======== DATASET EXTRACT ========

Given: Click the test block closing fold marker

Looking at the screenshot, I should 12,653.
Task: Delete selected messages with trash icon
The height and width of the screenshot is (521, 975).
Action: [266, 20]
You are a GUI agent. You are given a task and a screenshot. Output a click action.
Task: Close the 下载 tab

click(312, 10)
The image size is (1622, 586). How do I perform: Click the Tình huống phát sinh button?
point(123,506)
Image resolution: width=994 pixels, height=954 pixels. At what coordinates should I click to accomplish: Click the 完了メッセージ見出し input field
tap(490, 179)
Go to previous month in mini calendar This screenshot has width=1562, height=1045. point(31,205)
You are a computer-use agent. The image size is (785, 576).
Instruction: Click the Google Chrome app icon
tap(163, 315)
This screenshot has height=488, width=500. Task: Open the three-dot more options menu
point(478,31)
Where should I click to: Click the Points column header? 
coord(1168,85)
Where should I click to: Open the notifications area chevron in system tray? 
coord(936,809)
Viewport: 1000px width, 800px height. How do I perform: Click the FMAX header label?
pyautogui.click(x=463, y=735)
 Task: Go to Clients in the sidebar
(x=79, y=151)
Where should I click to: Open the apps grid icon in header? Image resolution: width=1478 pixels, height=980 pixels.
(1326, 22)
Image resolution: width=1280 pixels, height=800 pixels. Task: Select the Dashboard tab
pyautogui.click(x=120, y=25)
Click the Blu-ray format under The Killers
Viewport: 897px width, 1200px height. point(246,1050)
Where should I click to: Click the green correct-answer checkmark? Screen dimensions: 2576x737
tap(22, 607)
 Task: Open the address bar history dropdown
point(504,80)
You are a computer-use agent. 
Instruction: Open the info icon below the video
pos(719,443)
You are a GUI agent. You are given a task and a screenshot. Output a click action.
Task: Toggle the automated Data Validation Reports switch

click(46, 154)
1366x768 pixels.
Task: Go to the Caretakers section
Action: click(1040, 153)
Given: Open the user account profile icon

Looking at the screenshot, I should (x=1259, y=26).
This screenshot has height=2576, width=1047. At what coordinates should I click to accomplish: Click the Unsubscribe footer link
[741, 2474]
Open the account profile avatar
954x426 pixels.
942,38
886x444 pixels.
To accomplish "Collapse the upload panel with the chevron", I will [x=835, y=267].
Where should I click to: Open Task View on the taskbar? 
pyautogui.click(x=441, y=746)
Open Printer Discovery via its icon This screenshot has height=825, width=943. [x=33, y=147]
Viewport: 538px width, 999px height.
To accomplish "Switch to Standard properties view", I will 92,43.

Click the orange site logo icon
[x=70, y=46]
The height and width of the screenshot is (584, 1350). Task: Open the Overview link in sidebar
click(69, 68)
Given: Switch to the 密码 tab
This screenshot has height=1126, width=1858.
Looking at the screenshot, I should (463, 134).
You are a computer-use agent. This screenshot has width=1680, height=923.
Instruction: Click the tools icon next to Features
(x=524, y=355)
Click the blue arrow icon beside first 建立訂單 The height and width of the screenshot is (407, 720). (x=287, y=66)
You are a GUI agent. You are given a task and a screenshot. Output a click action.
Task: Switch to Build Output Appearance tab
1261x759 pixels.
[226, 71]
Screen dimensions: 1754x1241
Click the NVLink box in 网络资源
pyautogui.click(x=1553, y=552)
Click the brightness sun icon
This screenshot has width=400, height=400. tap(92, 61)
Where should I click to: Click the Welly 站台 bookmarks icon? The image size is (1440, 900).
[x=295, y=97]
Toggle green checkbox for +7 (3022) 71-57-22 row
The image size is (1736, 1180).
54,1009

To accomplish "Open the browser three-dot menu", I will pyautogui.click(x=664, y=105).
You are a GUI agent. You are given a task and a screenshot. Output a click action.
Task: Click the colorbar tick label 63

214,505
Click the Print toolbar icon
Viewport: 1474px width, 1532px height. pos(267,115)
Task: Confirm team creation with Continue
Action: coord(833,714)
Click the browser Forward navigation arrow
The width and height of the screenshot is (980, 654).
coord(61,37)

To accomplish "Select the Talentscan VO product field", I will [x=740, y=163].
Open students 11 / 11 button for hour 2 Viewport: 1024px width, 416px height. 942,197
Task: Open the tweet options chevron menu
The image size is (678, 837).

========

[TRY IT]:
Make an exact copy of every line in the data.

[YOUR SOLUTION]:
Given: Click the test block closing fold marker

Looking at the screenshot, I should 12,653.
Task: Delete selected messages with trash icon
The height and width of the screenshot is (521, 975).
Action: [266, 20]
You are a GUI agent. You are given a task and a screenshot. Output a click action.
Task: Close the 下载 tab

click(312, 10)
The image size is (1622, 586). How do I perform: Click the Tình huống phát sinh button?
point(123,506)
Image resolution: width=994 pixels, height=954 pixels. At what coordinates should I click to accomplish: Click the 完了メッセージ見出し input field
tap(490, 179)
Go to previous month in mini calendar This screenshot has width=1562, height=1045. point(31,205)
You are a computer-use agent. The image size is (785, 576).
Instruction: Click the Google Chrome app icon
tap(163, 315)
This screenshot has height=488, width=500. Task: Open the three-dot more options menu
point(478,31)
Where should I click to: Click the Points column header? 
coord(1168,85)
Where should I click to: Open the notifications area chevron in system tray? 
coord(936,809)
Viewport: 1000px width, 800px height. How do I perform: Click the FMAX header label?
pyautogui.click(x=463, y=735)
 Task: Go to Clients in the sidebar
(x=79, y=151)
Where should I click to: Open the apps grid icon in header? Image resolution: width=1478 pixels, height=980 pixels.
(1326, 22)
Image resolution: width=1280 pixels, height=800 pixels. Task: Select the Dashboard tab
pyautogui.click(x=120, y=25)
Click the Blu-ray format under The Killers
Viewport: 897px width, 1200px height. point(246,1050)
Where should I click to: Click the green correct-answer checkmark? Screen dimensions: 2576x737
tap(22, 607)
 Task: Open the address bar history dropdown
point(504,80)
You are a computer-use agent. 
Instruction: Open the info icon below the video
pos(719,443)
You are a GUI agent. You are given a task and a screenshot. Output a click action.
Task: Toggle the automated Data Validation Reports switch

click(46, 154)
1366x768 pixels.
Task: Go to the Caretakers section
Action: click(1040, 153)
Given: Open the user account profile icon

Looking at the screenshot, I should (x=1259, y=26).
This screenshot has height=2576, width=1047. At what coordinates should I click to accomplish: Click the Unsubscribe footer link
[741, 2474]
Open the account profile avatar
954x426 pixels.
942,38
886x444 pixels.
To accomplish "Collapse the upload panel with the chevron", I will [x=835, y=267].
Where should I click to: Open Task View on the taskbar? 
pyautogui.click(x=441, y=746)
Open Printer Discovery via its icon This screenshot has height=825, width=943. [x=33, y=147]
Viewport: 538px width, 999px height.
To accomplish "Switch to Standard properties view", I will 92,43.

Click the orange site logo icon
[x=70, y=46]
The height and width of the screenshot is (584, 1350). Task: Open the Overview link in sidebar
click(69, 68)
Given: Switch to the 密码 tab
This screenshot has height=1126, width=1858.
Looking at the screenshot, I should (463, 134).
You are a computer-use agent. This screenshot has width=1680, height=923.
Instruction: Click the tools icon next to Features
(x=524, y=355)
Click the blue arrow icon beside first 建立訂單 The height and width of the screenshot is (407, 720). (x=287, y=66)
You are a GUI agent. You are given a task and a screenshot. Output a click action.
Task: Switch to Build Output Appearance tab
1261x759 pixels.
[226, 71]
Screen dimensions: 1754x1241
Click the NVLink box in 网络资源
pyautogui.click(x=1553, y=552)
Click the brightness sun icon
This screenshot has width=400, height=400. tap(92, 61)
Where should I click to: Click the Welly 站台 bookmarks icon? The image size is (1440, 900).
[x=295, y=97]
Toggle green checkbox for +7 (3022) 71-57-22 row
The image size is (1736, 1180).
54,1009

To accomplish "Open the browser three-dot menu", I will pyautogui.click(x=664, y=105).
You are a GUI agent. You are given a task and a screenshot. Output a click action.
Task: Click the colorbar tick label 63

214,505
Click the Print toolbar icon
Viewport: 1474px width, 1532px height. pos(267,115)
Task: Confirm team creation with Continue
Action: coord(833,714)
Click the browser Forward navigation arrow
The width and height of the screenshot is (980, 654).
coord(61,37)

To accomplish "Select the Talentscan VO product field", I will [x=740, y=163].
Open students 11 / 11 button for hour 2 Viewport: 1024px width, 416px height. 942,197
Task: Open the tweet options chevron menu
The image size is (678, 837).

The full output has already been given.